Sure, it's Tanner Roark, and the arrival of Max Scherzer in Washington means he doesn't have a rotation spot. But even that helps my point — we're in a situation right now in baseball where a pitcher can put up the numbers Roark did a year ago and it just isn't enough to have a spot. There are a lot of starters, and a lot of good ones.
With that in mind, many will tell you to wait on starter. After all, if the tenth second baseman is the enigmatic Daniel Murphy but the 50th starter has Justin Verlander's upside, why not get the shallow slots filled more quickly?
If I'm being honest, I agree. Pitcher is almost always going to be the last position I finish up. I'll find Carlos Martinez or Drew Hutchison or Edinson Volquez super late, and I'll drop them as needed and troll the waiver wire for a replacement. All season long, that's an easy route to success.
I will add exactly one caveat to that, though, and it's a big one. Take all the time in the world to fill out your starting rotation. Heck, I've seen (and used) strategies where the last six, seven, eight picks of a draft (or the last handful of auction dollars) are all pitchers. It's the first part, though, that is a stickler.
See, I don't care how you wind up your pitchers. With so many guys relevant, there are a bunch of groupings that make sense. But at the top end, there are only a small handful of starters who makes sense as your rotation anchor.
Check out our consensus rankings (Part 1 and Part 2) for tiers. Frankly, I recommend this for every position, but for the others you can often figure out the breakdown just at a glance; with pitchers, it takes longer. The following line graph shows the consensus rankings points of our top 100 pitchers, high to low:
The key here is to look for the big jumps, the spots where we rankers had pretty clear definition.

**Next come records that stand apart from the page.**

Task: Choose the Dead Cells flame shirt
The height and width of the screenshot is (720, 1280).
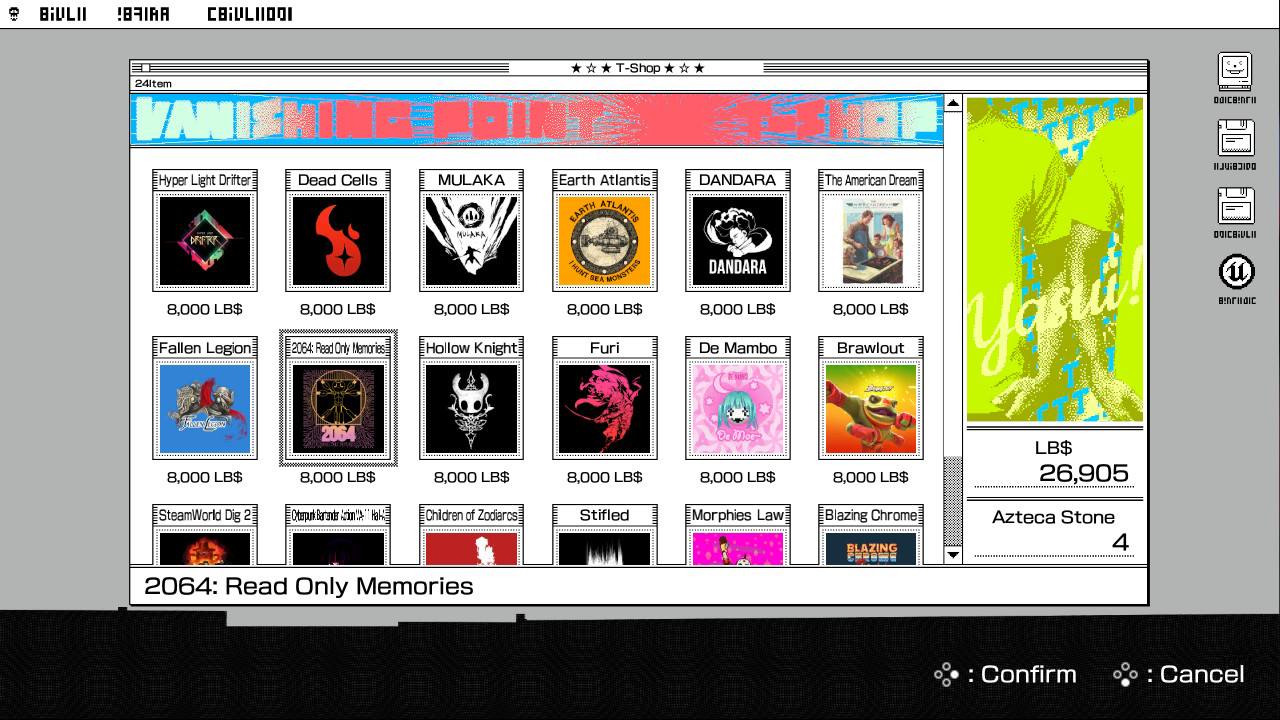Action: [x=338, y=241]
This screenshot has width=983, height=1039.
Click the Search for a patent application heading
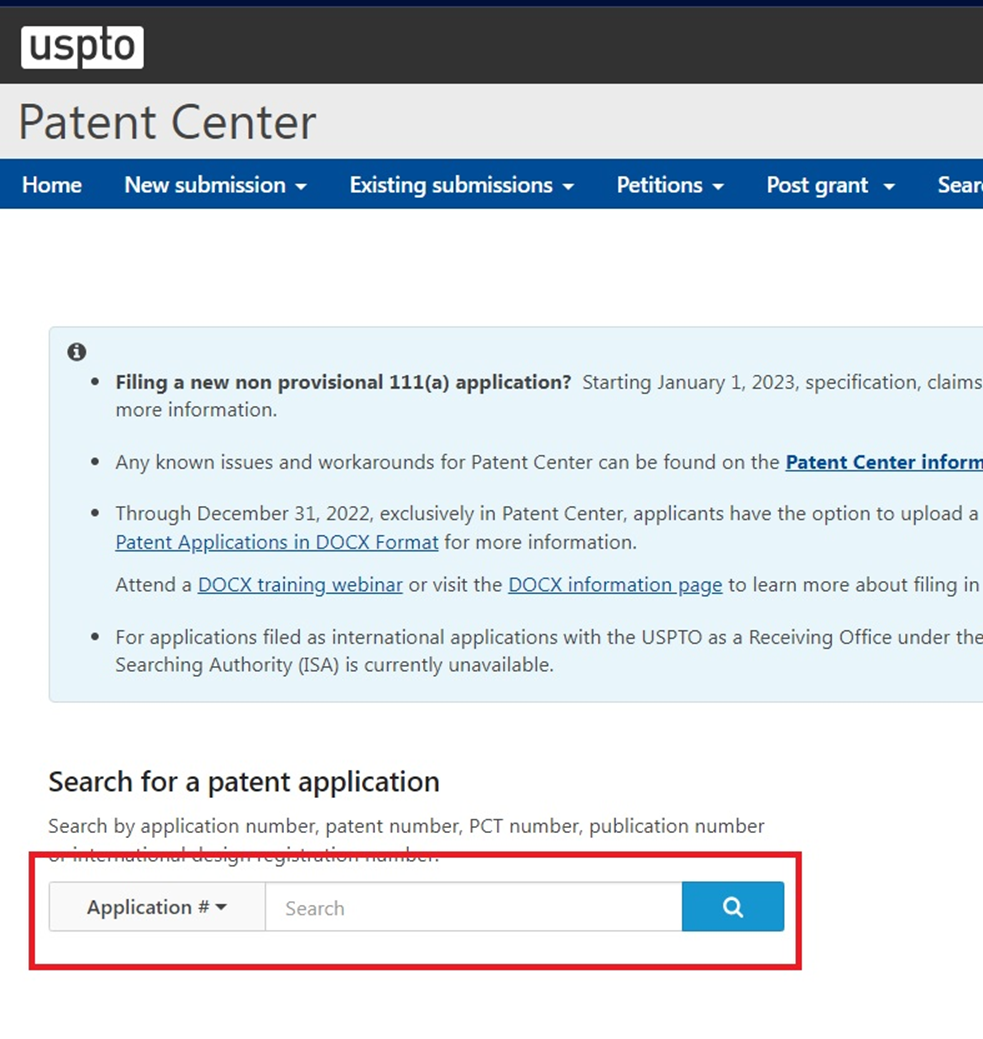click(244, 782)
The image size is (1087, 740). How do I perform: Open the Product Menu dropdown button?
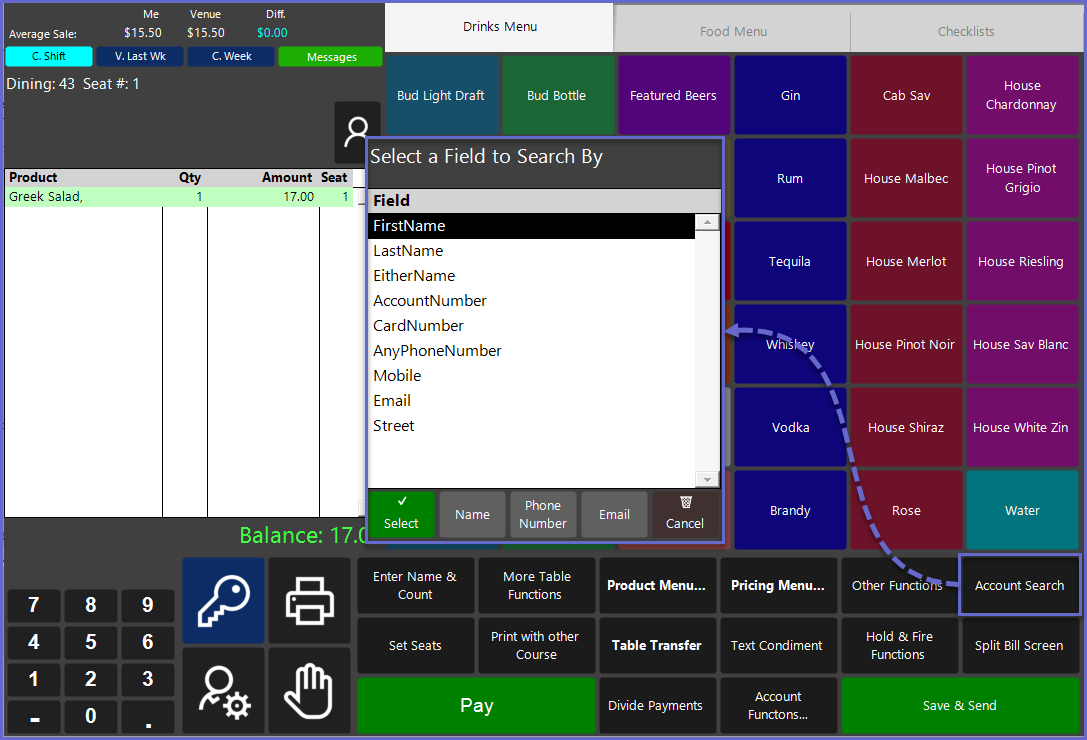click(x=656, y=586)
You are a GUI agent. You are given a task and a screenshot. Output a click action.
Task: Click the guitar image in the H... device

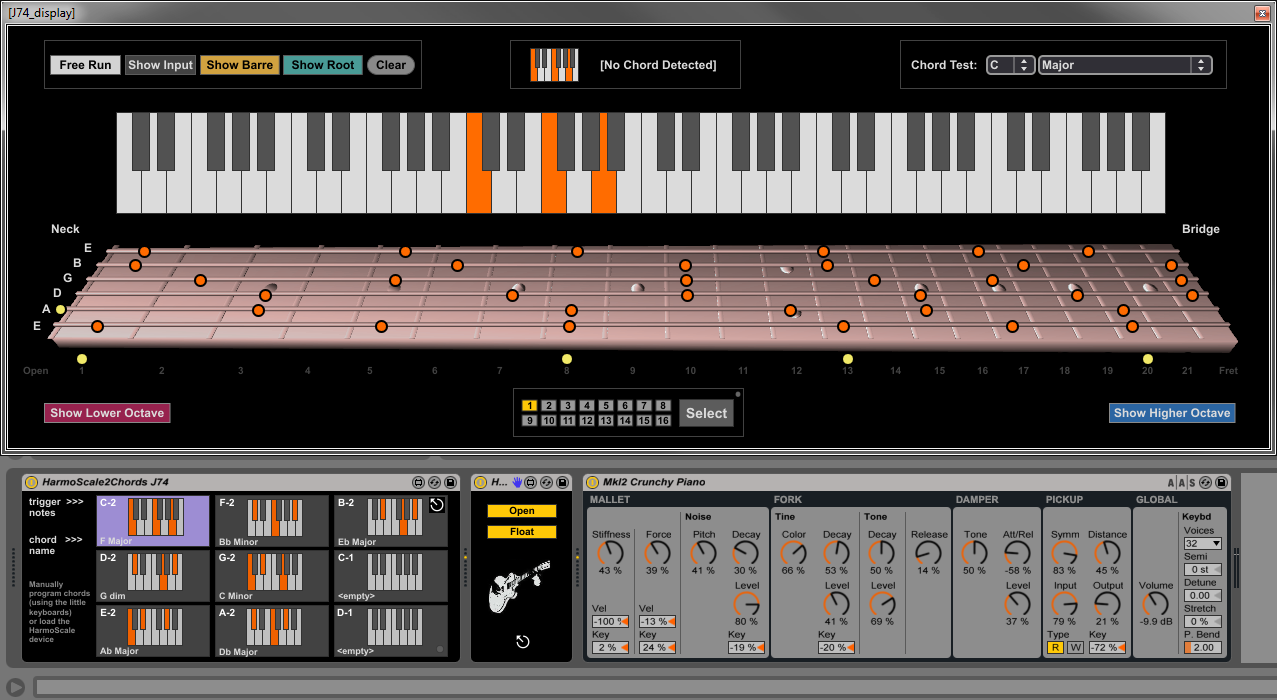coord(518,586)
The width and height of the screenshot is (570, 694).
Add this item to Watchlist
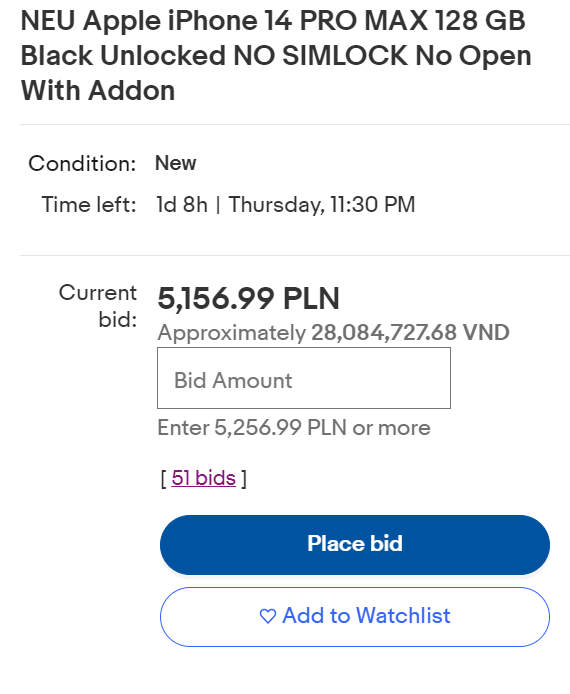pyautogui.click(x=355, y=617)
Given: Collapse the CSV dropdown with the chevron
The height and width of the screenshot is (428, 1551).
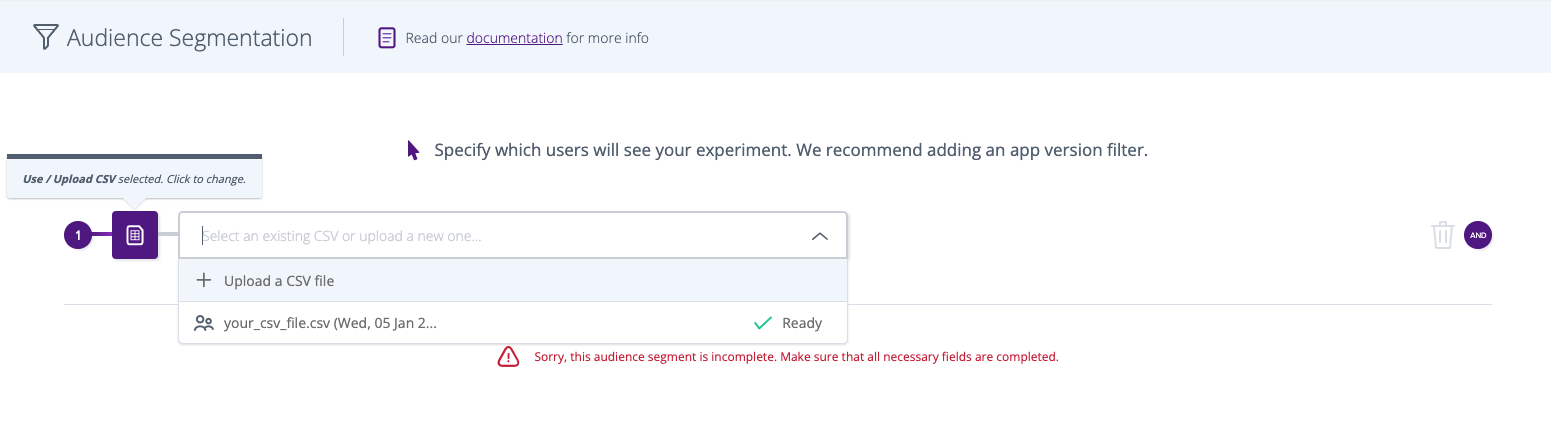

I identified three obvious gaps that warrant more investigation (there are a couple others that offer similar jumps, but these were the three that seems the most defined, to me):
The gap at 71-72 is probably the biggest one, but when you're that deep, it's less meaningful. The middle gap, Archer-to-Wacha, might be meaningful, but it isn't as big a gap, and it's still kind of low in the rankings. It's that first gap, then, that stands out to me. Cueto is a reasonably sure thing; he'll be good as long as he's healthy, and hey, he made it all the way through 2014 and 2012 without any DL stints. Above Cueto, you have Jordan Zimmermann, Jon Lester, Madison Bumgarner and even better names — it's a group of the surest things you can ask for out of pitchers.
Below Cueto, then, you have Gerrit Cole, who I believe in, but who hasn't totally proven himself yet. And then there's short-track-record Jake Arrieta, non-elite Hyun-jin Ryu, maybe injured Adam Wainwright. You might quibble, but I'm certainly comfortable calling that Cueto-Cole transition a clear tier change.
The takeaway from this is that you can feel free to wait on starting pitcher ... after your first one. Your rotation needs an anchor, because as good as the list is, it lacks sure things for a long while in there. The top 13 (or so; I'll accept some argument about exactly where the gap falls) can head up your rotation. But if you end up with a roster headlined by Matt Harvey, Alex Wood and Ian Kennedy (to pick three names), well, it could be fine, but it's playing with fire.
If you want to draft Clayton Kershaw in the first round or Corey Kluber or Stephen Strasburg a little later, and then wait on the rest of your rotation until late in the draft, stream pitchers all season, I get it. But you need to do the first part. Get a rotation anchor and go from there.